Com direção de fotografia do irmão, Dib Lutfi (que se tornaria um dos mais celebrados profissionais do cinema brasileiro), o filme estrelado por Antonio Pitanga, Ziraldo e Agildo Ribeiro deu a partida numa carreira de diretor que incluiria longas como “A noite do espantalho” (1973, cujo protagonista foi vivido pelo cantor Alceu Valença) e “Bandeira de retalhos” (2018, que Sérgio filmou no morro do Vidigal, no Rio, onde morava).
Nos últimos anos, ele vinha se dedicando à literatura, à pintura (chegou a vender algumas telas para complementar o orçamento) e ao espetáculo “Cinema na música”, em que cantava as suas composições feitas para filmes, acompanhado pelos filhos Marina e Adriana Lutfi (vozes) e João Gurgel (voz e violão). Ano passado, o show virou CD e DVD, com participações de Alceu Valença, Geraldo Azevedo, Dori Caymmi e João Bosco.
Sérgio Ricardo morreu na manhã de ontem, aos 88 anos, no Hospital Samaritano, no Rio de Janeiro, onde estava internado há quatro meses. De acordo com os filhos, em nota à imprensa, ele foi vítima de insuficiência cardíaca. “Sérgio se submeteu a algumas internações desde agosto do ano passado quando fraturou o fêmur. Chegou a pegar Covid no início de abril, mas se recuperou bem. No entanto, continuou internado por conta da insuficiência cardíaca”, explicaram Adriana, Marina e João.

Dados fornecidos ▸

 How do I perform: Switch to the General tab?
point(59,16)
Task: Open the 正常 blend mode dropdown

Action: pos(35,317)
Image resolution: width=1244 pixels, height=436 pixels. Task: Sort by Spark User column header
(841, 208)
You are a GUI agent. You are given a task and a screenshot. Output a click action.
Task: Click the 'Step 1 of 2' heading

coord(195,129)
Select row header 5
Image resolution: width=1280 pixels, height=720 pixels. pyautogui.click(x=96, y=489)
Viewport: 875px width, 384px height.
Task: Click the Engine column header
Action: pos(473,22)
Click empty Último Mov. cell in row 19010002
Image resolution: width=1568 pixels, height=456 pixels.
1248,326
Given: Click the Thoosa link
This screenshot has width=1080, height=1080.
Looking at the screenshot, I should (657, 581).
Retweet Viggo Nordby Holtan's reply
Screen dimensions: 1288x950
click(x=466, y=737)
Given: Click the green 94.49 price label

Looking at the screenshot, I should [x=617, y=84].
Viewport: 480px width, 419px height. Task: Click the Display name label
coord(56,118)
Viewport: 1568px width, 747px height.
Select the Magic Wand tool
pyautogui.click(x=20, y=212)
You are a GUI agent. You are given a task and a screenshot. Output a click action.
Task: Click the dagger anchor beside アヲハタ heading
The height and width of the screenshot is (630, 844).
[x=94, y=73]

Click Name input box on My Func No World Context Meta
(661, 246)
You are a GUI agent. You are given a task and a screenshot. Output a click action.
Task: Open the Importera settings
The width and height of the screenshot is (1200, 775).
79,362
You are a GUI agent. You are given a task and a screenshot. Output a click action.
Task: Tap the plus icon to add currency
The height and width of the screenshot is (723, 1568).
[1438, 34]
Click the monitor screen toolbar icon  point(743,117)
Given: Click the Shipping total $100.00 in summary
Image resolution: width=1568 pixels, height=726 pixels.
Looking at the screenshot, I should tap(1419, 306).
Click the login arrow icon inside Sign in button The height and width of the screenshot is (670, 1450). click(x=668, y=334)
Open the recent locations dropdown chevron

O que fazer ▸ Escreva a continuação do texto sobre Sérgio Ricardo, começando logo após a última frase apresentada.

Resposta ▸
Sem aglomeração
O velório será aberto e está marcado para começar às 14h de hoje, no Cemitério da Cacuia, na Ilha do Governador. Para evitar aglomeração, serão permitidas dez pessoas por vez na sala do velório. O sepultamento será feito às 16h30 no jazigo da família.
Durante todo o dia, artistas expressaram seu luto. “O dia está mais triste com a partida do meu amigo amado”, escreveu o cantor Jards Macalé. “Um multiartista, cantor, compositor de canções e trilhas sonoras fundamentais, cidadão exemplar e companheiro de lutas pelo direito autoral, deixa muita saudade. Viva Sérgio Ricardo!”, publicou o cantor Roberto Frejat.